Koordinator Nasional Jaringan Pengawasan Pendidikan Indonesia (JPPI) Ubaid Matraji menilai kejadian yang dialami MH merupakan pertanda sekolah kini dalam keadaan darurat kekerasan.

Menurutnya, hal ini juga menunjukkan bahwa negara gagal melindungi siswa karena aksi kekerasan justru terjadi di lingkungan sekolah yang seharusnya menjadi tempat paling aman bagi anak.

Apalagi, kata dia, berdasarkan informasi yang diperoleh, aksi kekerasan tersebut bukanlah kejadian baru. Namun hal itu sudah terjadi sejak Masa Pengenalan Lingkungan Sekolah (MPLS) pada bulan Juli lalu.

“Ini bukan sekedar kelalaian, tapi bentuk kegagalan negara dalam memastikan sekolah aman. Anak-anak kehilangan nyawa, dan ini terjadi setelah berbulan-bulan diabaikan,” ujarnya. Cnnindonesia.comSelasa (18/11).

Ubaid mendesak Menteri Pendidikan Dasar dan seluruh pemerintah daerah mengevaluasi kerja Satgas Pencegahan dan Operasi Terorisme di tingkat daerah dan kabupaten/kota.

Menurutnya, pada kasus MH, kerja Satgas kurang maksimal karena lalai sehingga kasus perundungan yang terjadi tidak tertangani dengan baik.

“Selama ini kinerja gugus tugas belum jelas, anggota mendapat fasilitas dan anggaran, tapi tidak terlihat hasil kerjanya. Kasus terorisme justru semakin meningkat,” ujarnya.

Selain itu, JPPI juga menekankan buruknya kinerja Pencegahan dan Penanganan Terorisme (TPPK) di sekolah.

Ia menilai pembentukan TPPK hanya untuk memenuhi kebutuhan administratif. Akibatnya, kata dia, tim tersebut tidak berfungsi efektif dan mengakibatkan banyak kasus tidak ditangani secara serius, pelapor tidak ikut serta, dan korban tidak mendapatkan perlindungan.

“Kalau TPPK berjalan sebagaimana mestinya, mustahil kita akan terus melihat korban berjatuhan seperti sekarang. Kejadian ini tidak hanya terjadi di Tangsel saja, tapi banyak terjadi di berbagai daerah, jadi jangan sampai ada korban yang berjatuhan lagi,” ujarnya.

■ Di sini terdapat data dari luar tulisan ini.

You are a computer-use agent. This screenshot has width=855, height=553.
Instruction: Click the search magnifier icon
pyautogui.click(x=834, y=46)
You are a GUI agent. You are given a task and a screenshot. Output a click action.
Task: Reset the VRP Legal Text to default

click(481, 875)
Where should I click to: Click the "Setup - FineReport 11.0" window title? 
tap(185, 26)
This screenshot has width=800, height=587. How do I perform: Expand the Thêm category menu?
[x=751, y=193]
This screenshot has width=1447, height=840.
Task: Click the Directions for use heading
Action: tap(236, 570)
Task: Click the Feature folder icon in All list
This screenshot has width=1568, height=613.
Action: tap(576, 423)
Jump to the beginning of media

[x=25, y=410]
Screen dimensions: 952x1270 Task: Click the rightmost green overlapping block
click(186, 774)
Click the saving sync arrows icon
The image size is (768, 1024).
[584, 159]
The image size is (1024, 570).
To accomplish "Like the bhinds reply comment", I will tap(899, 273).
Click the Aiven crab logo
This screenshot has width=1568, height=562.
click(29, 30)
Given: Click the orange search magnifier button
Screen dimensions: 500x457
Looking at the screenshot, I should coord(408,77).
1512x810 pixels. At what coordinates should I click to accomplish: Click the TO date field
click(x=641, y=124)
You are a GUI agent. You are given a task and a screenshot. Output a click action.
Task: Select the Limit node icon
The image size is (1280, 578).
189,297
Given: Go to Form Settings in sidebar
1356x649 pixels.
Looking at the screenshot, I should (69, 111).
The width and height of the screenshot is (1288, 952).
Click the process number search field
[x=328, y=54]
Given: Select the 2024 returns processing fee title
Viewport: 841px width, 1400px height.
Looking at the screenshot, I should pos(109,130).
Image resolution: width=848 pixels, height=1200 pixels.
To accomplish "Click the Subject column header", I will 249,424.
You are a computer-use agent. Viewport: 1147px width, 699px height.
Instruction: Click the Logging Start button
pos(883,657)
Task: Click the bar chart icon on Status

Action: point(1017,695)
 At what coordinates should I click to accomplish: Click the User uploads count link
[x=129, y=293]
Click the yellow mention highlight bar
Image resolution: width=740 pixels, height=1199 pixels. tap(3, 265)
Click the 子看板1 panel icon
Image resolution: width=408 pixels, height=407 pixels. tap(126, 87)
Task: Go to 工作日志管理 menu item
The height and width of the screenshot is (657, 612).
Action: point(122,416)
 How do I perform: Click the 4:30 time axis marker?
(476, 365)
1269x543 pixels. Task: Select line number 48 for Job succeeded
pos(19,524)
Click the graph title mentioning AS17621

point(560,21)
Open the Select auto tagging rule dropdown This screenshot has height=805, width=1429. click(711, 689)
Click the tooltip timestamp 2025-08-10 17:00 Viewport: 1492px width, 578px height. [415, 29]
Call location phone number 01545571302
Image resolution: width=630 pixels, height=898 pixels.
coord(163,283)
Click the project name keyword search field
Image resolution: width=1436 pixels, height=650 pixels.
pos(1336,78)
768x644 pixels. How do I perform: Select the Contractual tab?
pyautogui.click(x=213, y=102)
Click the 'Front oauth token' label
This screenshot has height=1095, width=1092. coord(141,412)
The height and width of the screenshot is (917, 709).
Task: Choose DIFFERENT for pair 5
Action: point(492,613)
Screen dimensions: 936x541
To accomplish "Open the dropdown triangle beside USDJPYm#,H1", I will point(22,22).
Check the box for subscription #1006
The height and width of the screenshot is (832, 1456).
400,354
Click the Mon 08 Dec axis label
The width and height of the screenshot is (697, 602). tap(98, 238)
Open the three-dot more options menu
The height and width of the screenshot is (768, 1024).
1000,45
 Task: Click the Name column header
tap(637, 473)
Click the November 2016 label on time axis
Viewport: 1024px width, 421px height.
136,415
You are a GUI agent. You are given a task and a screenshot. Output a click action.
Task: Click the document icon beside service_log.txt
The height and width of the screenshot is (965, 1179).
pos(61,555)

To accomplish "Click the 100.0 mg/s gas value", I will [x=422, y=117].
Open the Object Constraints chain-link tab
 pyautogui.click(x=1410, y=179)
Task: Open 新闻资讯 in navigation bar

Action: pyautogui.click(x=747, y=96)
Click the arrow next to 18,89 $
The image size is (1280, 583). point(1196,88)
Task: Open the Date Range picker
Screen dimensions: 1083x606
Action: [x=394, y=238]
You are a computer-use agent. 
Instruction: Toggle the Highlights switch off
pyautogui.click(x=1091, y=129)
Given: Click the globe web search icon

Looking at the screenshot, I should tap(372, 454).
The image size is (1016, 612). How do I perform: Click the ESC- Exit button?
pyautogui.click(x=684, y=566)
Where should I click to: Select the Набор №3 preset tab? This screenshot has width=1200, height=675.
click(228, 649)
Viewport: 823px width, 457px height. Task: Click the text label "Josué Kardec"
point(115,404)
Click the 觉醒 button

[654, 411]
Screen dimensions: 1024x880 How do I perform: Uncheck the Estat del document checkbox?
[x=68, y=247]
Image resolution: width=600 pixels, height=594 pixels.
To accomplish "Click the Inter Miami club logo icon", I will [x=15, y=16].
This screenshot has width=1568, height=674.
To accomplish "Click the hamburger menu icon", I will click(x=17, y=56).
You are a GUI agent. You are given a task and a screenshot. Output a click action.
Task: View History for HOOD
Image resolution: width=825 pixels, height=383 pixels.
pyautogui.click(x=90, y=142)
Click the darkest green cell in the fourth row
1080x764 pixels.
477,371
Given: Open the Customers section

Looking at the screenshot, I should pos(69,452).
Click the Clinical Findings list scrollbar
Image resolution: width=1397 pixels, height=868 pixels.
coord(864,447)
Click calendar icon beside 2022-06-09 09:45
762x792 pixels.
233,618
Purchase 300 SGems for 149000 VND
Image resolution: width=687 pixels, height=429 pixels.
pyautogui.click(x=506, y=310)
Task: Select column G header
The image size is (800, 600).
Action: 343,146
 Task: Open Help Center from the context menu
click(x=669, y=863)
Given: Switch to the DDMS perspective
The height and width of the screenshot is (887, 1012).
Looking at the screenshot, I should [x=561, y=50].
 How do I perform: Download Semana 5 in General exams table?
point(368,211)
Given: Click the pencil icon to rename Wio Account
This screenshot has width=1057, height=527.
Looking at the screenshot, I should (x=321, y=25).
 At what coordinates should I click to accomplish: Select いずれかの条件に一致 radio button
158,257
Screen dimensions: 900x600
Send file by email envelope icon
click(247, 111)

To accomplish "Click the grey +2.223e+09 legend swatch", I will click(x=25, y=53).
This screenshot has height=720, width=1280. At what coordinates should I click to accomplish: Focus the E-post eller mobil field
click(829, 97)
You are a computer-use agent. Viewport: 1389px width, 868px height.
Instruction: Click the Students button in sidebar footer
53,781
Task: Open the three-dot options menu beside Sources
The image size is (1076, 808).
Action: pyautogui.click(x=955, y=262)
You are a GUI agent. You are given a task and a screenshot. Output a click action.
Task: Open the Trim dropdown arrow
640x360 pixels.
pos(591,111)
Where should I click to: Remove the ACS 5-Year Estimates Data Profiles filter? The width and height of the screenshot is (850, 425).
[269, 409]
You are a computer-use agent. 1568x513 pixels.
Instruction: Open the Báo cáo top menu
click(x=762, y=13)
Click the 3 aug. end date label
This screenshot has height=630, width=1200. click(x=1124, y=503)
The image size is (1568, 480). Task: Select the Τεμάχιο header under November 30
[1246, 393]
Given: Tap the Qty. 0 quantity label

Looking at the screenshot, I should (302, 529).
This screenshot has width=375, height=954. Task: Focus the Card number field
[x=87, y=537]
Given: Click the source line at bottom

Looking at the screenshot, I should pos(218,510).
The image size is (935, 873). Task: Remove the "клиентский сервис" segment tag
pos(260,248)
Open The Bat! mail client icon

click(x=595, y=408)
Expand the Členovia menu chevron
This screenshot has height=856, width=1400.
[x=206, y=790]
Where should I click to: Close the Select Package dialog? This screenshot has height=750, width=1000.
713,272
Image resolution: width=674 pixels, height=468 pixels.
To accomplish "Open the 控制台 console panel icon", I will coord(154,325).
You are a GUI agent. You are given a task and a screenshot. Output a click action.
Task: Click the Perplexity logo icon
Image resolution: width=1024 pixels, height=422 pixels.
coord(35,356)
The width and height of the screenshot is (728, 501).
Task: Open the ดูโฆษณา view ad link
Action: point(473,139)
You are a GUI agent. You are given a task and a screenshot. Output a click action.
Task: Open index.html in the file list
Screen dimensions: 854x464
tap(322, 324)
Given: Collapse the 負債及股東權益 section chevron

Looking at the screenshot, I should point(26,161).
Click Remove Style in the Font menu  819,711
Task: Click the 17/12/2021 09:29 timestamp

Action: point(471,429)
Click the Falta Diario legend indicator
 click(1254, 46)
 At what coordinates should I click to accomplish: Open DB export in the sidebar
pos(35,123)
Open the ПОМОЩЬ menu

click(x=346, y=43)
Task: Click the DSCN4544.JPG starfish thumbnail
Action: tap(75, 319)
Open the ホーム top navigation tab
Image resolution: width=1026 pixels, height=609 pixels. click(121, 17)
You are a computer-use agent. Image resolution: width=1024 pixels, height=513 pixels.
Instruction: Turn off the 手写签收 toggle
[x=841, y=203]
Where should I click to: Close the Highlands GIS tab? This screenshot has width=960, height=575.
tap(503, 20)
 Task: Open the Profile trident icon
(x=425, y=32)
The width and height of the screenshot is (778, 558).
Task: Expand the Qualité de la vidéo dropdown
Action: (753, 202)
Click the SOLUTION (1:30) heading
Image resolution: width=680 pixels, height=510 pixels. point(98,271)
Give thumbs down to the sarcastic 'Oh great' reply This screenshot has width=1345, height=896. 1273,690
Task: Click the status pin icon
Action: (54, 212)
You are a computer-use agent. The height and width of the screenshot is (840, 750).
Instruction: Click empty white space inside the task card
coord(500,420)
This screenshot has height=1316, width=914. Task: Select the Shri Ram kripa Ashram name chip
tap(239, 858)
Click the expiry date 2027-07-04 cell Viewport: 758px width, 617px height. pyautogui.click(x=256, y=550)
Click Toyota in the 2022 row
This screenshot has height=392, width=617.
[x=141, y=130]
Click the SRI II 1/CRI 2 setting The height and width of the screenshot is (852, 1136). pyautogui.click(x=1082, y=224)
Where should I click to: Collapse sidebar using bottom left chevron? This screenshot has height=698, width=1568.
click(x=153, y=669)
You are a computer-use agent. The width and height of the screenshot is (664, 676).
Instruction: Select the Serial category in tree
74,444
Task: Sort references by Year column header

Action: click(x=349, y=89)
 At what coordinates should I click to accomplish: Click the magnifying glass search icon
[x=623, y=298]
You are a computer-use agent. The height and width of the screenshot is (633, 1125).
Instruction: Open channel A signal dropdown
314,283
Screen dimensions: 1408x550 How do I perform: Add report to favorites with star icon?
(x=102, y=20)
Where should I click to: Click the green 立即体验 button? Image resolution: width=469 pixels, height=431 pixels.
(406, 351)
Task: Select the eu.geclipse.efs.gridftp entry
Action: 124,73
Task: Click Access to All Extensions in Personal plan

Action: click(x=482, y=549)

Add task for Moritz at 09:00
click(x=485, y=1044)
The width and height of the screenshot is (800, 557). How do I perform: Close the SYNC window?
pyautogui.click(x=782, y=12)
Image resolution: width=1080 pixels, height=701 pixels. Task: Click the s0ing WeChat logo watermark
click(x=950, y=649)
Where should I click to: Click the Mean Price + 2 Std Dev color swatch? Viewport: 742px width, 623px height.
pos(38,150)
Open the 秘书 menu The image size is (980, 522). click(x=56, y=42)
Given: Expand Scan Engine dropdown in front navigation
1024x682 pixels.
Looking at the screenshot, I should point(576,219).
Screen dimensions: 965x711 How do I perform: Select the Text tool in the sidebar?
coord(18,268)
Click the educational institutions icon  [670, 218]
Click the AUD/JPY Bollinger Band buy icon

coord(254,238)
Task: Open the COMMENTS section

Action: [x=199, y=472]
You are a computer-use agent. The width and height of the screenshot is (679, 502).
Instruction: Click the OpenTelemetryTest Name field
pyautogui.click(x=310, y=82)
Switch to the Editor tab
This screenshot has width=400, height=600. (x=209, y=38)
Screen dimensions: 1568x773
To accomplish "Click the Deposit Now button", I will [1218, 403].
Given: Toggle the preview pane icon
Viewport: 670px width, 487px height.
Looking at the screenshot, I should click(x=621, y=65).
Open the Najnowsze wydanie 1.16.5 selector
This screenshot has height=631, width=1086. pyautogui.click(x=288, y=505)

Korban bullying tidak dilindungi

Konsultan Yayasan Lentera Anak dan psikolog forensik, Reza Indragiri Amriel mengatakan, banyak kasus korban bullying tidak mendapat perlindungan dari sekolah.

Ia mencontohkan, ketika korban bullying berusaha berani melaporkan kasusnya, tidak jarang sekolah mengabaikannya. Padahal, kata dia, sekolah harus menjadi pihak pertama yang memberikan bantuan.

“Anak-anak atau korban yang mengadu dikatakan ‘semenmu’, ‘meremehkan keadaan’, ‘bercanda itu hal biasa dalam persahabatan’,” ujarnya.

Kalimat itu terdengar indah, namun disadari atau tidak, pihak yang seharusnya memberikan bantuan, justru melakukan pengorbanan kedua, ujarnya.

Sementara itu, Ubaid menilai situasi tersebut juga dipengaruhi oleh kesalahan paradigma pembentukan Satgas dan TPPK di masing-masing sekolah.

Ia mengatakan, saat ini banyak TPPK yang justru memilih menutup-nutupi kasus perundungan yang ditemukan karena khawatir akan merusak citra atau kredibilitas sekolah.

“Justru kita harus menjaga nama baik sekolah dengan menciptakan sistem dan tata kelola yang ramah anak dan anti kekerasan,” jelasnya.

Jadi kalau ada laporan bagaimana prosesnya, bagaimana melindungi korban, bagaimana melindungi saksi, itu harusnya dilakukan, katanya.

Di sisi lain, ia melihat banyak kasus perundungan yang tidak tertangani karena anggota TPPK di setiap sekolah terdiri dari guru-guru yang sudah memiliki beban akademik juga.

“Saat ini anak-anak kita tidak aman di sekolah, jika negara tidak segera bertindak, tragedi akan terus terulang. Anak-anak harus diselamatkan sekarang,” ujarnya.